Aromatherapy can also be combined with traditional antibiotics to reinforce their effects and achieve faster, longer-lasting results.
INTERESTING STUDIES ON THE ANTISEPTIC EFFECT OF ESSENTIAL OILS.
Researchers already understand the enormous potential of aromatherapy, and very convincing experiments show that aromatherapy can purify hospital surfaces (floors, tables, beds) and air, reducing the risk of hospital illness ("you catch it on the spot"). They could be used to replace current disinfectants, which are either highly toxic (so toxic that they have to be used without human presence) or only moderately effective, and against which micro-organisms can grow.
1. University of Manchester, UK: Studies show that essential oils can completely disinfect a room (without leaving any living bacteria behind!), including the most worrying micro-organisms such as methicillin-resistant Staphylococcus aureus (MRSA) and other multi-resistant germs such as Pseudomonas aeruginosa, and other enterococci such as the notorious Clostridium difficile, and even E. coli.
2. Mite and mold reduction: Researchers suggest that hospital staff could use the most disinfectant essential oils (shampoos, soaps, body washes, disinfectants, etc.) to stop "epidemics "2. Essential oils eliminate between 57% and 100% of dust mites, moulds, fungi, bacteria and viruses3 in two minutes.
3. Prevention of acute bronchitis: Taken orally, they reduce the number of acute bronchitis attacks in patients with regular bronchitis4.
4. Limiting microbial proliferation in hospitals: They can limit the proliferation of fungi and microbes before their numbers reach thresholds indicating poor air quality5.
SOME EXAMPLES OF ANTI-INFECTIOUS ESSENTIAL OILS:
ESSENTIALS OILS OF QUEBEC6:
- Balsam Fir EO (Abies balsamea) and Black Spruce EO: Antiviral properties, help fight colds and flus.
- White Spruce EO (Picea glauca): Anti-bacterial and immunostimulant properties.
- Common Juniper (Juniperus communis) EO: Antiseptic properties for the renal and urinary tracts.
EO FROM AROUND THE WORLD :
- Oregano EO (Origanum vulgare): Due to its high carvacrol and thymol content, oregano is a powerful natural anti-bacterial agent. It is effective against bacteria that cause respiratory, urinary and skin infections... even multi-resistant strains!
- Tea Tree EO (Melaleuca alternifolia): From an Australian tree, this is an excellent broad-spectrum antibacterial, especially against germs responsible for skin infections such as acne, mycosis, abscesses and boils, as well as mouth ulcers and gingivitis, are relieved by it. It's also the perfect essential oil for fighting winter viruses and germs, such as sore throats and coughs. Its secret lies in the synergy of its active molecules, including Terpinene-4-ol, Gamma-terpinene, Alpha-terpinene and Limonene.
This article offers advice and in no way replaces medical advice or constitutes a prescription. It is not intended to prevent you from consulting your doctor or stopping your treatment.
References
1 - A. Bouyahya et al, "Antibiotic resistance and the mechanism of action of essential oils against bacteria," Phytotherapy, December 2018.
2 - Jacqui Stringer, Clinical Lead of Complementary Therapies at Manchester's Christie Hospital, 2004.
3 - Puressentiel study/spray with 41 essential oils/Souches supplied by Institut Pasteur de Paris.
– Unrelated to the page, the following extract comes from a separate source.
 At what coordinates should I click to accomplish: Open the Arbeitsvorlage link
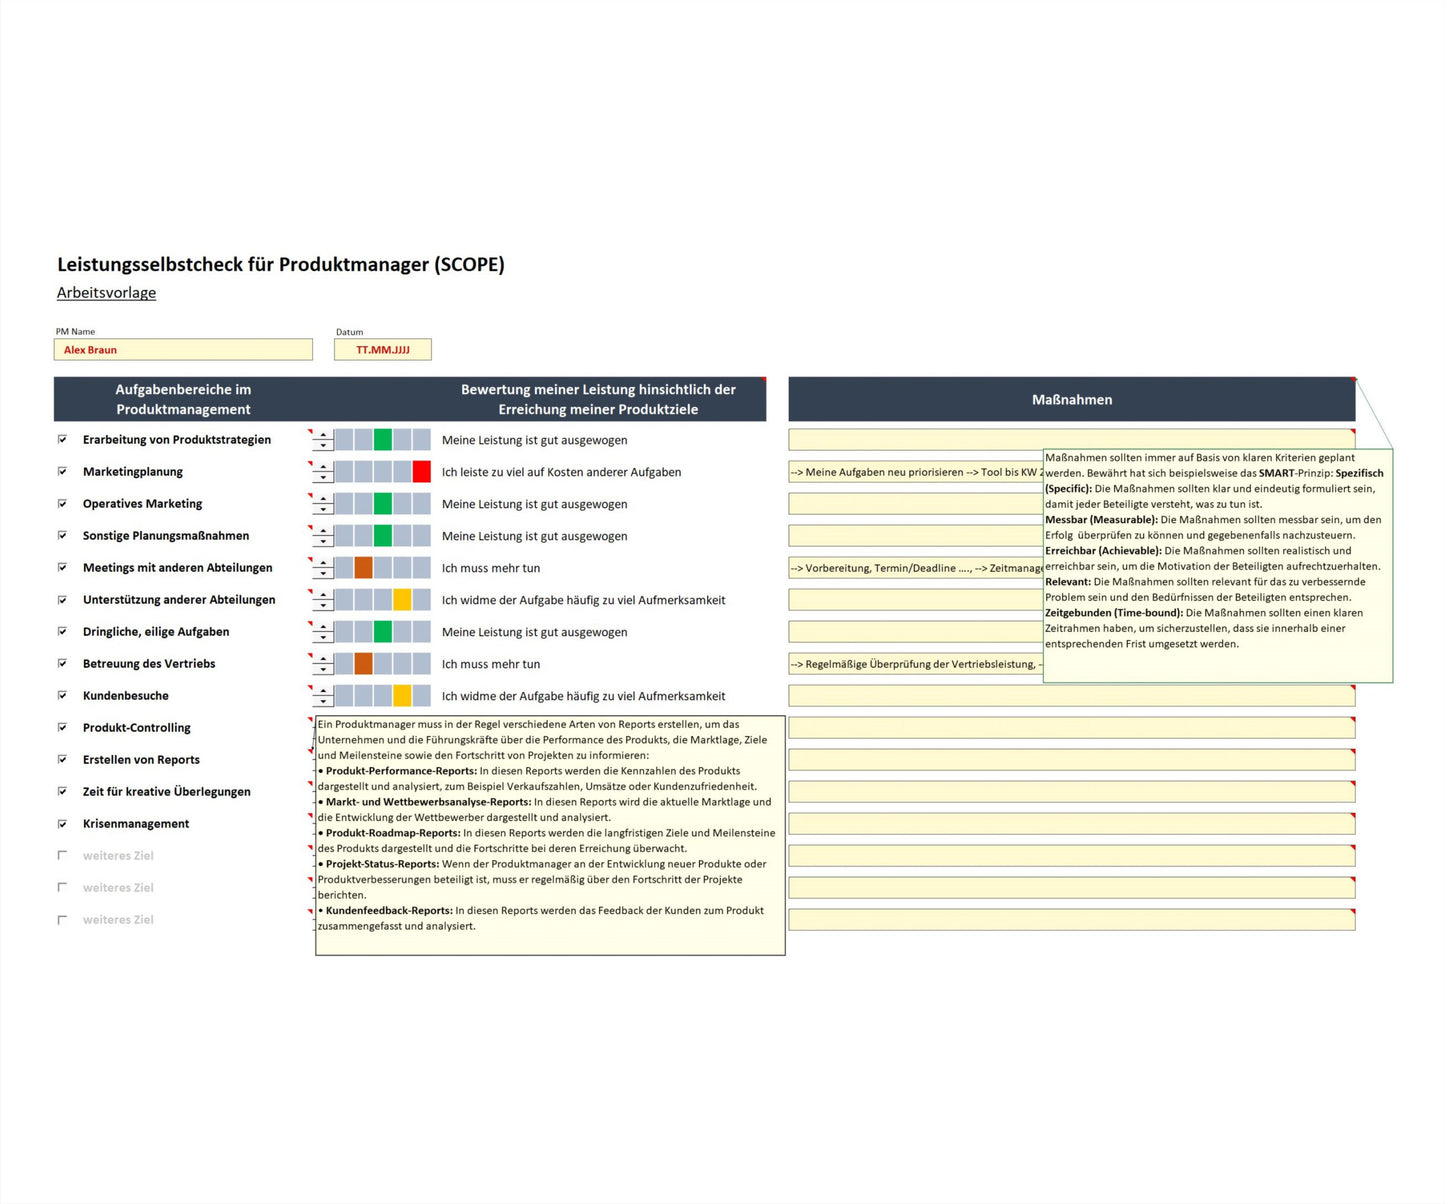(106, 292)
4 - Étude gouttes aux essences, Pr Dalphin, head of the pneumology department at Besançon University Hospital.
5 - Thesis by Dr. Gisèle de Billerbeck "Microbiological sanitation of air and ventilation systems using essential oils", EPFL 2005.
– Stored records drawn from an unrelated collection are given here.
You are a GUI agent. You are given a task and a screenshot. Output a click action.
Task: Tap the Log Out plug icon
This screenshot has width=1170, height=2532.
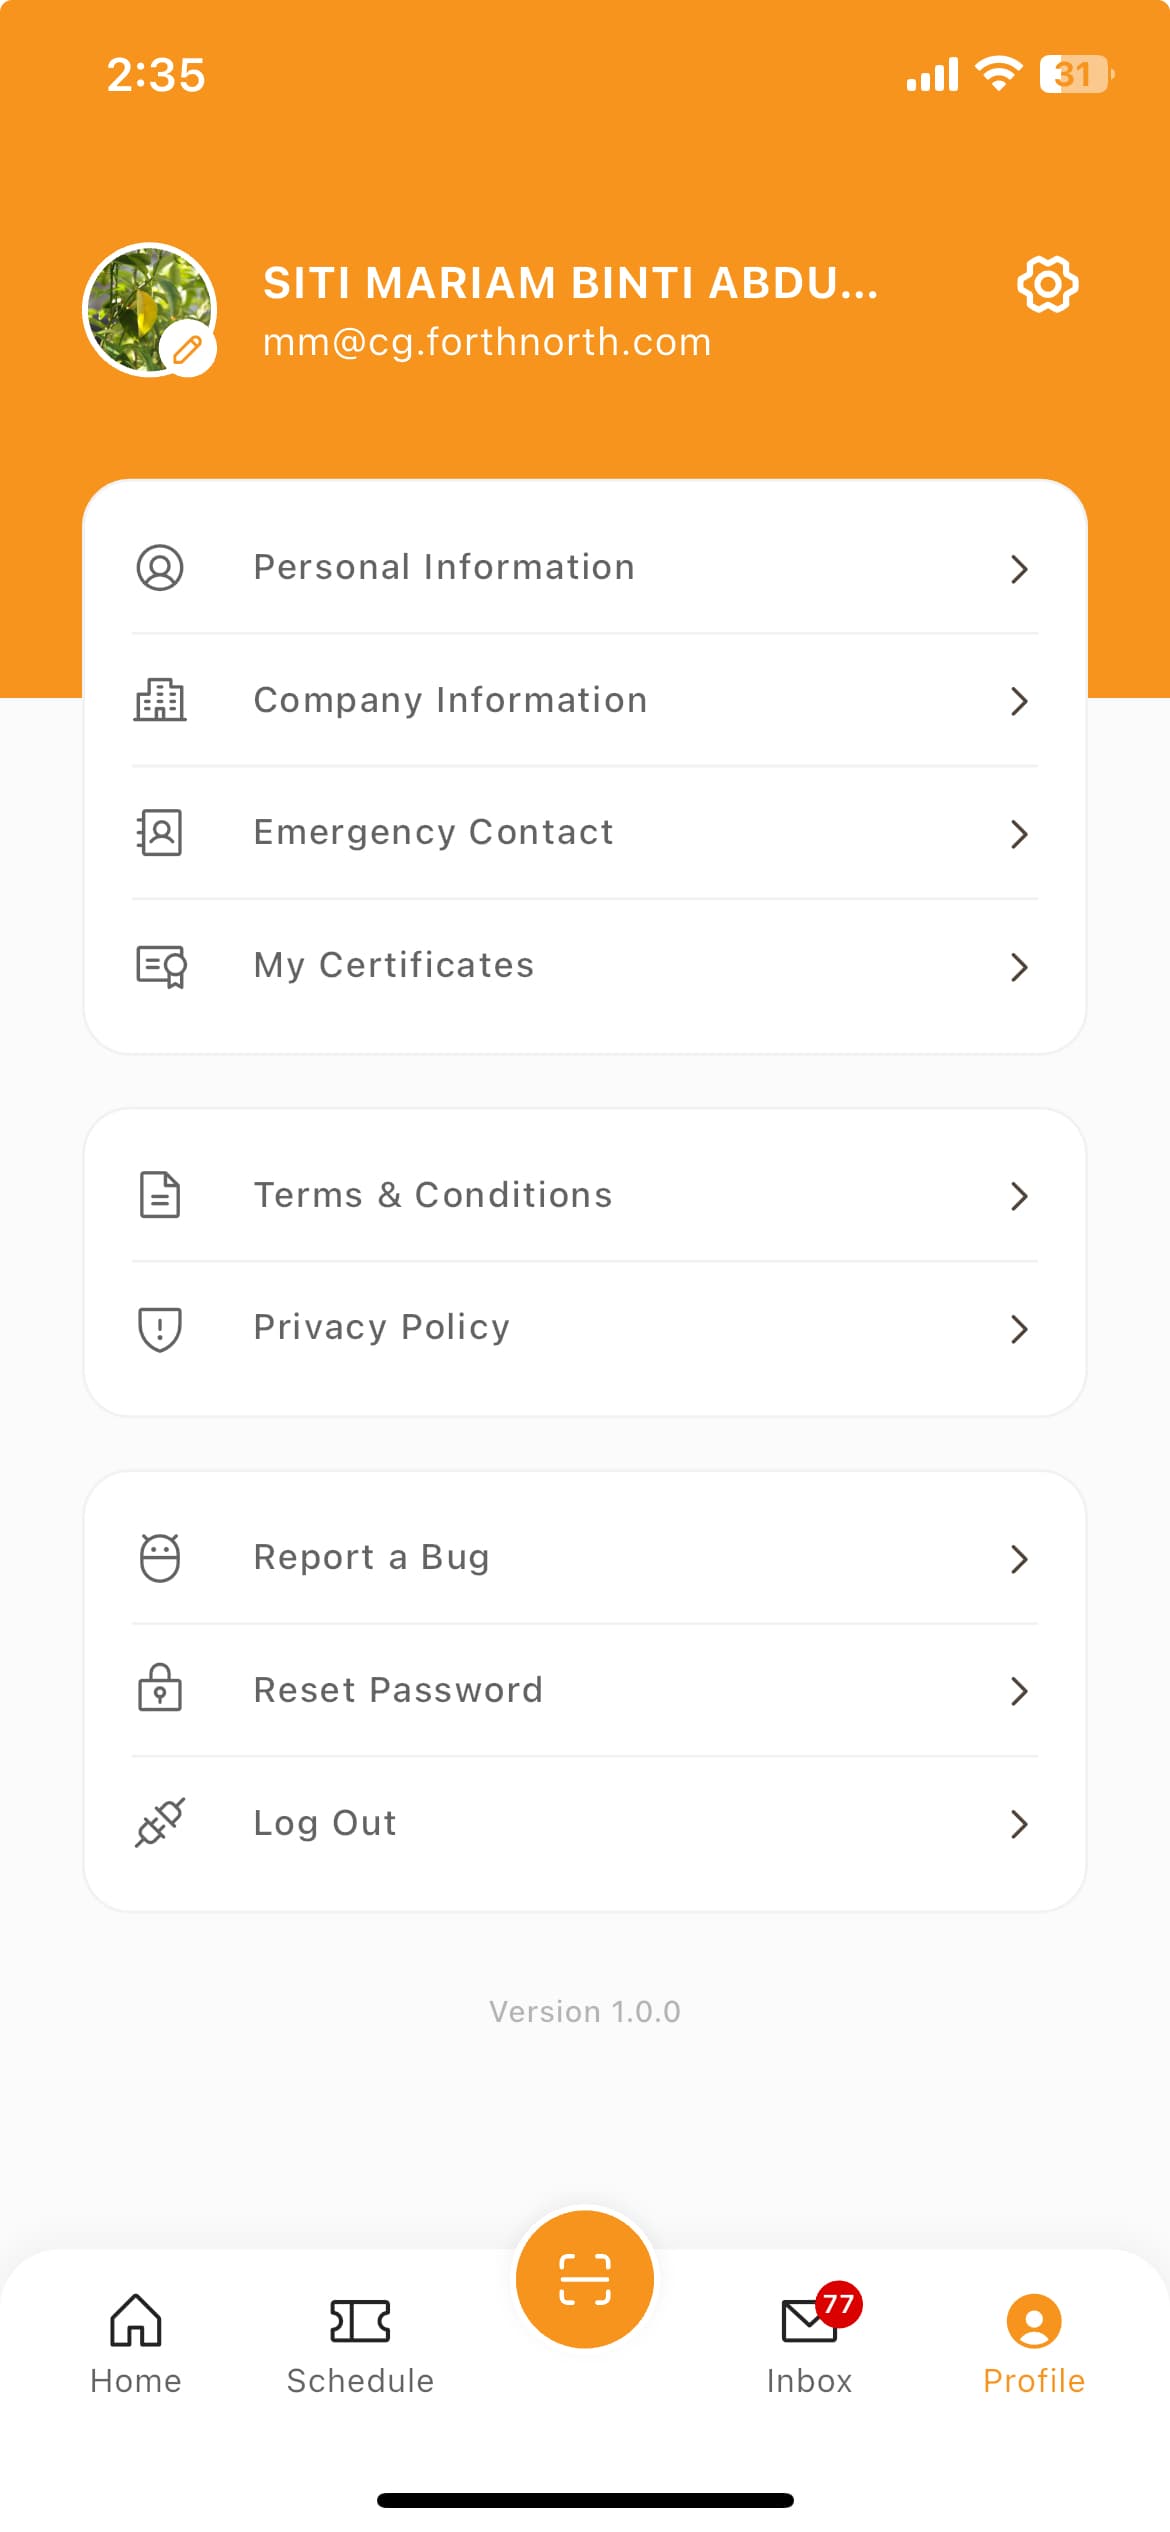pyautogui.click(x=160, y=1823)
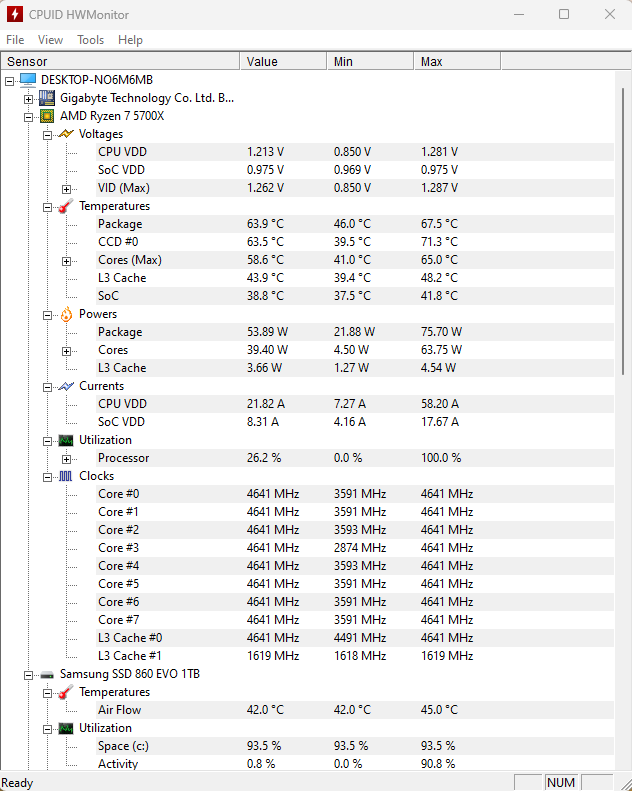Viewport: 632px width, 791px height.
Task: Click the Powers flame icon
Action: coord(66,314)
6 - Nobles essences, guide des plantes aromatiques et huiles essentielles du Québec (STEPHANIE PLAMONDON).
7 - Dominique Laurain-Mattar et al, "Huile essentielle d'Origan vulgaire," Actualités Pharmaceutiques, October 2022.
8 - Dominique Laurain-Mattar, Françoise Couic-Marinier, "Huile essentielle d'Arbre à thé ou de Tea tree," Actualités Pharmaceutiques, February 2019.